Mendoza divertidíssimo
Dois extraterrestres na cidade de Eduardo Mendoza, Gurb e um companheiro do qual não se chega a saber o nome, coisa que na obra do escritor catalão não é novidade. Como o prodígio da imaginação.
Tomei contacto com a obra de Eduardo Mendoza (n. Barcelona, 1943) em finais da década de 1980, quando uma série de livros seus foram lançados numa colecção da Dom Quixote chamada «Letras de Espanha». Mendoza surgiu então entre nomes completamente desconhecidos como Luis Landero ou Jesus Moncada e outros de situação bem diferente por cá, como o Nobel de 1989, Camilo José Cela. O primeiro livro que li de Mendoza foi uma das sagas do seu detective inominado (tal como o extraterrestre narrador de «Sem Notícas de Gurb»), que vive num manicómio de Barcelona, «O Labirinto das Azeitonas». Lembro-me de ter lido os primeiros capítulos das aventuras do inusitado investigador numa praia algarvia perto da minha terra, Monchique, e de ter ficado um bocado atrapalhado por não saber o que fazer com as gargalhadas que o livro me provocava no meio do areal cheio de gente. Era a segunda aventura; a primeira, que comprei e li mal cheguei ao fim dessa, «O Mistério da Cripta Assombrada», estava então nas Edições Afrontamento. Depois, claro, li outros livros de Mendoza, «A cidade dos Prodígios» (o primeiro título da colecção da Dom Quixote, onde a verdadeira personagem central é a Barcelona dos anos que intermediaram as duas exposições universais que a cidade acolheu, em 1888 e em 1929) ou «A Verdade Sobre o Caso Savolta» (a estreia de Mendoza como romancista, em 1975, altura em que vivia em Nova Iorque, e já com Barcelona a fazer de protagonista, a Barcelona palco de confrontos entre operários e patrões, no rescaldo da Primeira Guerra Mundial). Estes eram romances mais sérios, mais densos, e aumentaram o meu fascínio pelo autor, tendência que nem outros títulos que li depois («A Ilha Inaudita» ou «O Ano do Dilúvio», que não me marcaram particularmente, sobretudo pelos temas que exploravam) conseguiram inverter.
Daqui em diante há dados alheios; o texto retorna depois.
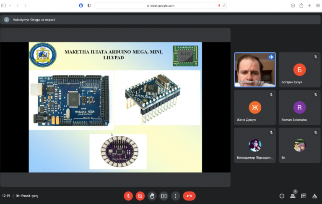Open the Safari share menu
The image size is (322, 204).
tap(301, 5)
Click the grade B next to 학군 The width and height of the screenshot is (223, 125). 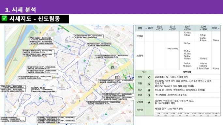click(149, 90)
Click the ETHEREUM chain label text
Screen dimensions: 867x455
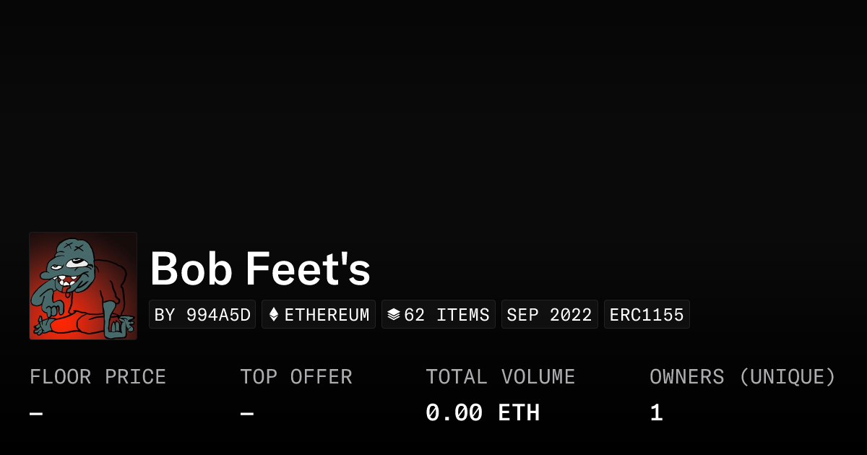327,315
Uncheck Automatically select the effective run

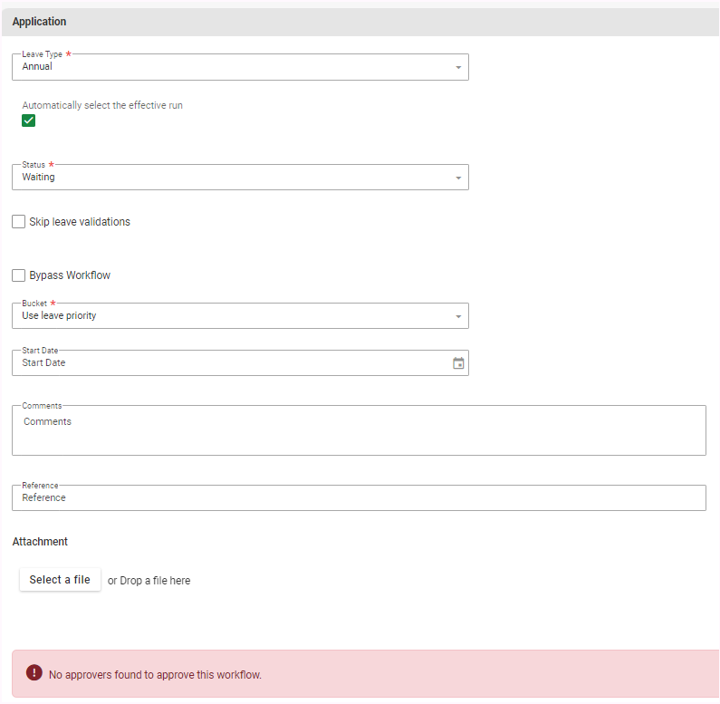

Já tinha ouvido falar de «Sem Notícias de Gurb», que é o resultado de uma colaboração de Mendoza com o jornal espanhol «El País», quando a cidade de Barcelona estava de pernas para o ar por causa das obras para os Jogos Olímpicos que viria a acolher em 1992. Já tinha ouvido falar, mas não fazia ideia do assunto que tratava. Depois de ler, a sensação com que fiquei é de que só mesmo Mendoza poderia ter escrito um livro assim. A comprová-lo, o comentário que a editora portuguesa trouxe de Espanha junto com o texto em forma de diário de um extraterrestre, o comentário de um crítico (suponho) que diz: «Trata-se de um livro ligeiro, de leitura fácil e bastante perigoso para quem lhe pegue pela primeira vez. É recomendável que a sua leitura se faça em privado, não vá o leitor ter um ataque incontrolável de riso e passe por louco.» Como me lembrei daquela tarde de praia de 1989, eu a ler os primeiros capítulos de «O Labirinto das Azeitonas»... E como me lembrei agora, em 2004 [este texto é de 2004], ao ler o diário escrito pelo extraterrestre sem nome, o companheiro de Gurb, como me lembrei de que deixar uma história assim (dois extraterrestres com poderes quase ilimitados à solta em Barcelona) nas mãos de um grande escritor só podia resultar num livro divertidíssimo. À conta do génio de Mendoza, esquece-se até os problemas da tradução (e a revisão vai pelos mesmos caminhos). Convinha a editora – Notícias Editorial [actual Casa das Letras] – ter mais atenção, pois já num livro anterior que publicou («A Aventura do Cabeleireiro de Senhoras», terceira aparição do detective sem nome) estes problemas são bem evidentes. Mendoza não merece, nem os leitores. E o companheiro de Gurb não gostaria de ver o seu diário assim tratado, ele que se calhar ainda anda por aí, ele e Gurb, mais de uma década depois, sem darem notícias.